When we talk to NGO program leaders about technology selection for field vision care, we hear a version of the same assumption repeatedly: that in low-resource settings, some clinical compromise is inevitable. That accurate autorefraction is a clinic luxury. That the field demands a different — lower — standard.
We disagree. And we have the evidence to show why.
Over the past several posts we’ve made the case across four dimensions:
That responsible technology selection weighs usability, accuracy, consistency, and clinical capability — not device price alone.
That clinically accurate autorefraction at field scale is achievable — demonstrated in controlled research across hundreds of patients, with prescriptions that performed on par with those from experienced refractionists.

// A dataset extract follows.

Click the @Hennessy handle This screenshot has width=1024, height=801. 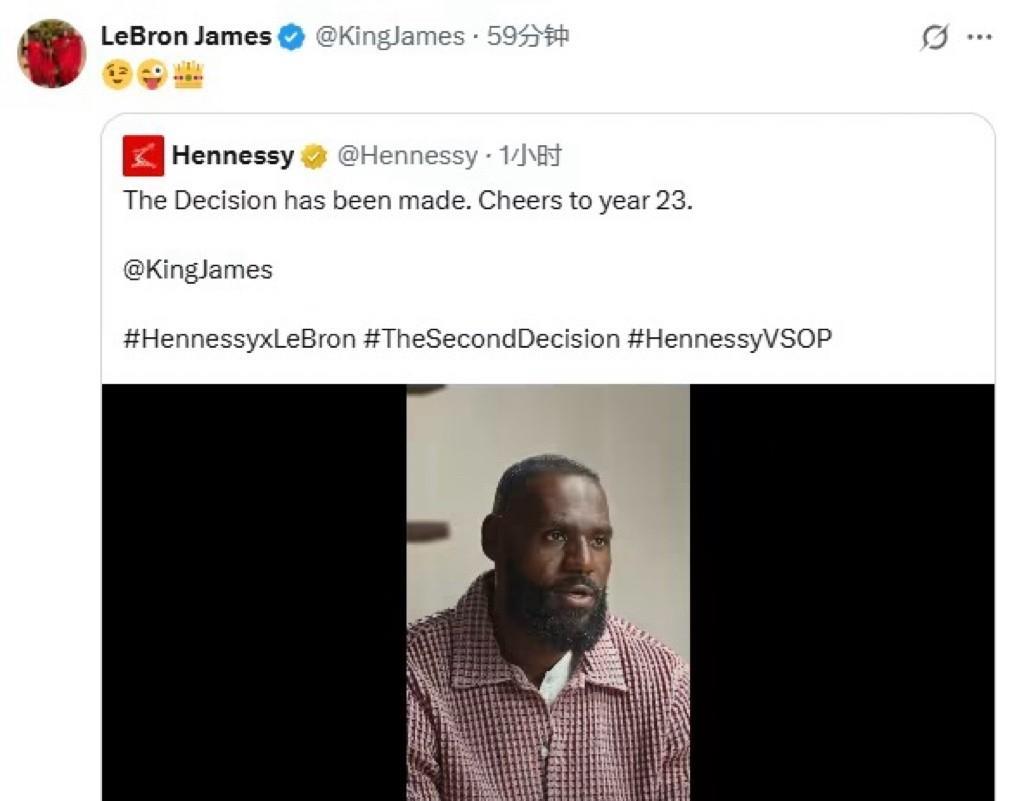(x=408, y=156)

That pediatric evaluation and myopia detection in the field is possible — QuickSee technology’s open-view design controls accommodation without cycloplegia, and the validation data in children support it.
That the depth of clinical evidence is itself a selection criterion — 25+ IRB-based studies, published in Ophthalmology, BMJ Open Ophthalmology, PLOS ONE, and more, across multiple countries and patient populations.
QuickSee technology has now been used on millions of people in field settings worldwide. The controlled research isn’t the scale claim — it’s the proof that what we see at scale holds up under rigorous research conditions.
These are the conditions we designed QuickSee technology to meet, and they remain our guiding star. Not a clinical device adapted for rough environments. Not a compromise built to a price point. A system designed from the ground up to deliver the best possible autorefraction for anyone, anywhere — and validated to show it.
QuickSee Free Pro: handheld, battery-powered, calibration-free, no dark room required, operable by trained technicians. Deployed by programs serving millions of patients across six continents.
The tradeoff between clinical quality and field practicality is false. The standard exists. Programs can demand it.